Without any of its pictures, the listing below should be output exactly.

=== Supplied records ===
----------

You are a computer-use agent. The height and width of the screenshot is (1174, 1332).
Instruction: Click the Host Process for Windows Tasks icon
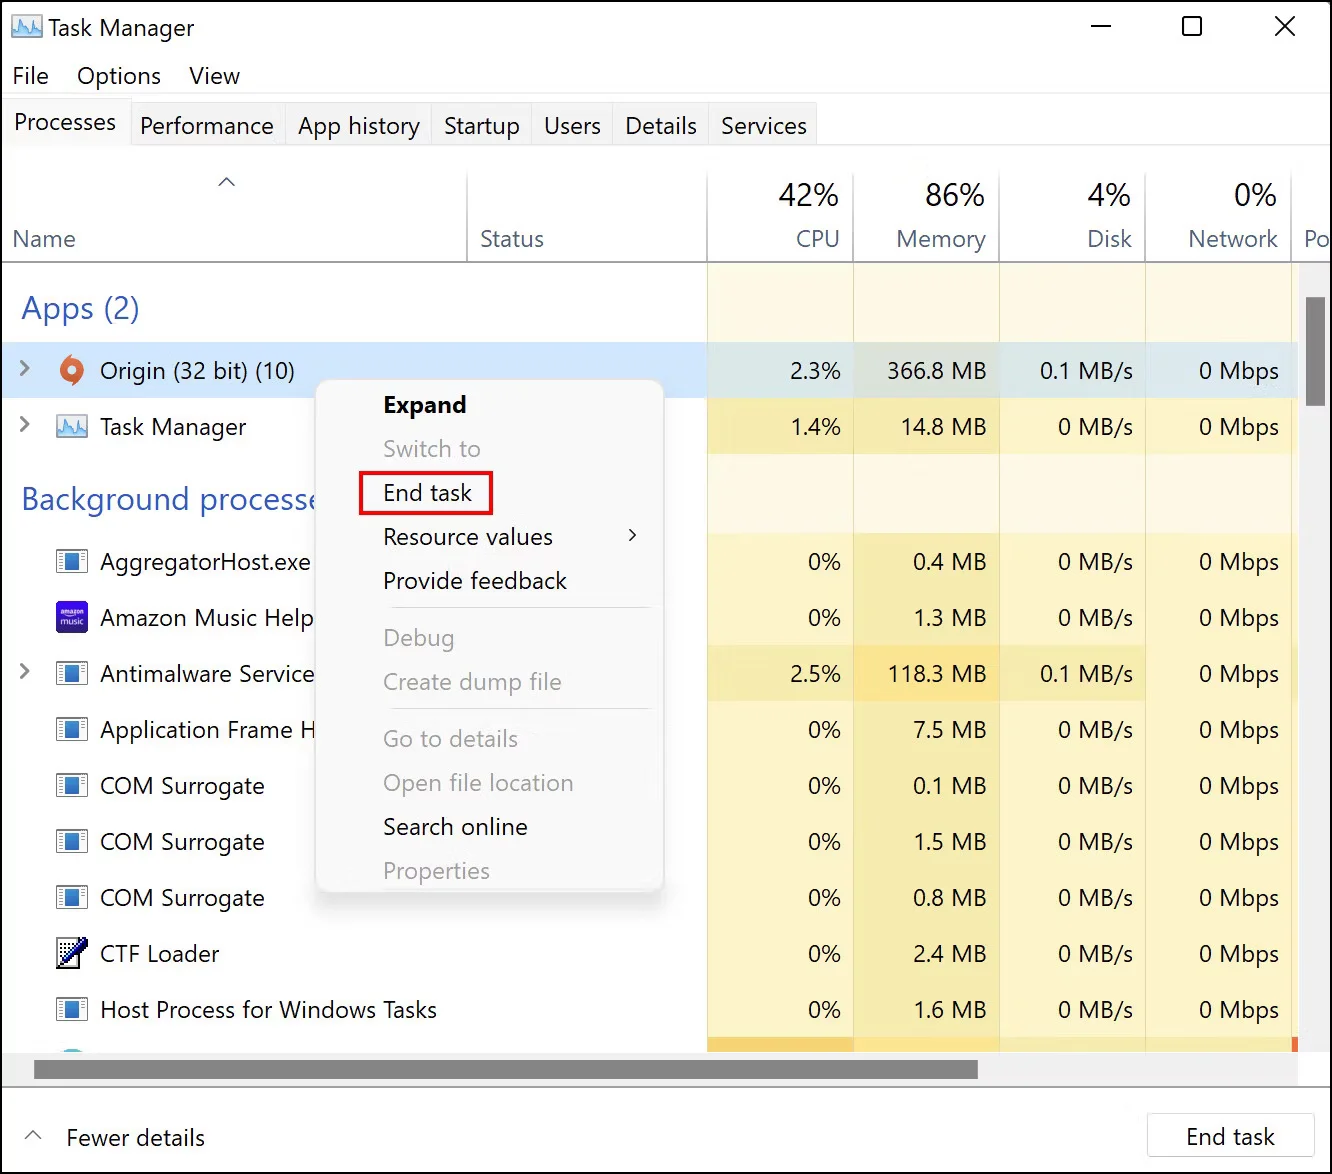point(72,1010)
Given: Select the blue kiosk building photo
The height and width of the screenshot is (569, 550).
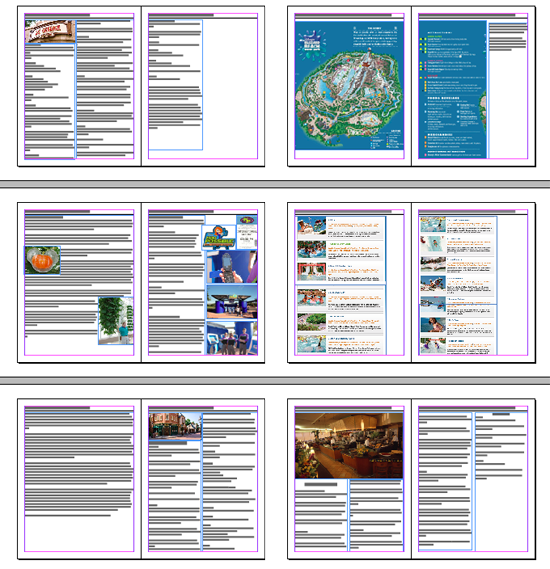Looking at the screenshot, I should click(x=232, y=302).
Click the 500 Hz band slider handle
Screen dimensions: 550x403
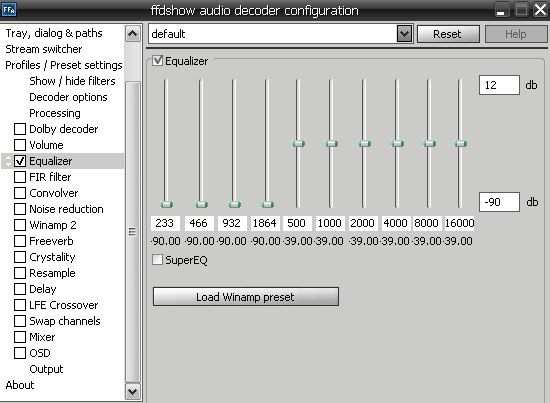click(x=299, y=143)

----------

=== Response to this task ===
You are a computer-use agent. The height and width of the screenshot is (1174, 1332).
Instruction: Click the Host Process for Windows Tasks icon
point(72,1010)
Given: Select the blue kiosk building photo
The height and width of the screenshot is (569, 550).
Looking at the screenshot, I should click(x=232, y=302).
Click the 500 Hz band slider handle
Screen dimensions: 550x403
click(x=299, y=143)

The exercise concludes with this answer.